Oct. 7 (Bloomberg) -- Tin exports from Indonesia, the world’s largest shipper, plunged to the lowest level in at least six years as a new rule requiring that the metal be traded on a local exchange before shipment restricted cargoes.
Shipments of the metal used in smartphones and packaging fell 88 percent to 786 metric tons last month from August, data from the Trade Ministry showed today. That’s lowest since at least February 2007, when the government began monitoring sales. Exports in September were lower than the 3,000 tons seen by PT Timah last month, and the 9,874 tons shipped in September 2012.
Tin rallied to a six-month high in London last week after the policy took effect and smelters curbed exports, with only one exchange in Jakarta authorized to trade ingots before export. The rule is aimed at helping Indonesia displace the London Metal Exchange as the venue for setting the benchmark price, according to the Commodity Futures Trading Regulatory Agency. Tin has the best outlook among the six main industrial metals because of global shortages, said Standard Bank Group Ltd.
The rule’s “objective is how we can create a reasonable price,” Sukrisno, president director at PT Timah, said in an interview on Bloomberg TV Indonesia today, before the trade data was released. Timah, based in Pangkalpinang, Bangka Belitung, is Indonesia’s largest tin exporter, and the company declared force majeure on shipments last month as some customers had yet to adapt to the new regulation, which took effect on Aug. 30.
Tin for delivery in three months declined 2.1 percent to $23,500 a ton on the LME at 4:24 p.m. in Jakarta. Futures advanced 5.5 percent to $24,000 a ton on Oct. 4, the highest price since March. Tin has outperformed the five other main base metals on the LME over the past 12 months, including copper, aluminum and nickel.
“We have found it quite a challenge to get high-purity tin,” said Chen Tien Yue, executive director at Kuala Lumpur, Malaysia-based Royal Selangor International Sdn Bhd., where tin accounts for an average of 50 percent of the production cost of its pewter products. “The reduction in supply has clearly been pushing the prices up.”
Exports from Indonesia in September comprised 400 tons of ingots and 386 tons of solder, according to ministry data based on surveyors’ reports.
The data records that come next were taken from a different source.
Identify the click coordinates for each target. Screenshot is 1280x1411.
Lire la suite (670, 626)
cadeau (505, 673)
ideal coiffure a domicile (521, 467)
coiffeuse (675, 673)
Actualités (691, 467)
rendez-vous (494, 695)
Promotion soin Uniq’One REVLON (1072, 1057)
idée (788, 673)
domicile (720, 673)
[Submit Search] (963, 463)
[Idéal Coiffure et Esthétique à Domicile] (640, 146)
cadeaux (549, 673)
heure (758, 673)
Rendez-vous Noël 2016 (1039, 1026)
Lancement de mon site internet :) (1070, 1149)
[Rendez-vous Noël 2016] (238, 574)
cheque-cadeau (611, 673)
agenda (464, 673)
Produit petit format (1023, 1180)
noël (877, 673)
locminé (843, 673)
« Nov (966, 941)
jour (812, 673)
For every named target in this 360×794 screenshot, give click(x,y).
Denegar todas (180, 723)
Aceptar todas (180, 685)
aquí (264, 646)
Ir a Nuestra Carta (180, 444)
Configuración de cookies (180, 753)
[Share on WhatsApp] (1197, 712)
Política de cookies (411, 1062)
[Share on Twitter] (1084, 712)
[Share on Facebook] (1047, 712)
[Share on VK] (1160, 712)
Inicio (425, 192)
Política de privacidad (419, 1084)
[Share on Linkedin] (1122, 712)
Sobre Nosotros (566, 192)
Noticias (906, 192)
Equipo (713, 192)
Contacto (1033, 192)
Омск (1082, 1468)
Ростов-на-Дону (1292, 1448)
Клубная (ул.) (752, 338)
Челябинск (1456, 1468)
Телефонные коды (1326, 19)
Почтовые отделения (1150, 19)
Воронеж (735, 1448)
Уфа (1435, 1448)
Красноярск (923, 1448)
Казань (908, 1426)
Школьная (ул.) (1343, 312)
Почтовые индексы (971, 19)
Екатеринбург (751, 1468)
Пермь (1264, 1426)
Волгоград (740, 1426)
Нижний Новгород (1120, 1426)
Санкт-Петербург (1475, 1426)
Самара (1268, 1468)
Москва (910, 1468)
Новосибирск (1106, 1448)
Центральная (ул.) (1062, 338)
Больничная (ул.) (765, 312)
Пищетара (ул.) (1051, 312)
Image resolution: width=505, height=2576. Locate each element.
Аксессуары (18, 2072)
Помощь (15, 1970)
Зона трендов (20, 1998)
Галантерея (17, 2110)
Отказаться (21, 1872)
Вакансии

Sales in the first nine months of the year fell 3.3 percent to 68,788 tons compared with the same period a year earlier, Bloomberg calculations show.
At present, only the Indonesia Commodity and Derivatives Exchange in Jakarta, or ICDX, is allowed to trade tin ingots before export from Southeast Asia’s largest economy. The commodity-trading regulator hasn’t approved a proposal from the Jakarta Futures Exchange to trade another tin contract, said Deputy Trade Minister Bayu Krisnamurthi today.
Refined tin will be in deficit through 2016, while copper, aluminum and zinc are oversupplied, Standard Bank said in a report today. Stockpiles of tin in warehouses tracked by the LME dropped 13 percent last month, the biggest loss since January 2012, and stood at unchanged 13,195 tons today.
Royal Selangor buys tin from the LME through spot and forward contracts, and takes delivery from the LME’s warehouses in Johor, Malaysia, said Chen. That matches the company’s requirements as its plant is in Kuala Lumpur, within trucking distance from Johor, said Chen.
The Indonesian policy change is part of wider government efforts to boost the value of commodity shipments. The rule applies to ingots at present and will be extended to other tin products such as solder from 2015.
“Timah’s sales volume may drop this year but that’s fine,” said Sukrisno. “Our stockpiles will increase and prices will also gain. Hopefully, tin can reach $25,000 by December,” he said, calling on other producers to join the ICDX.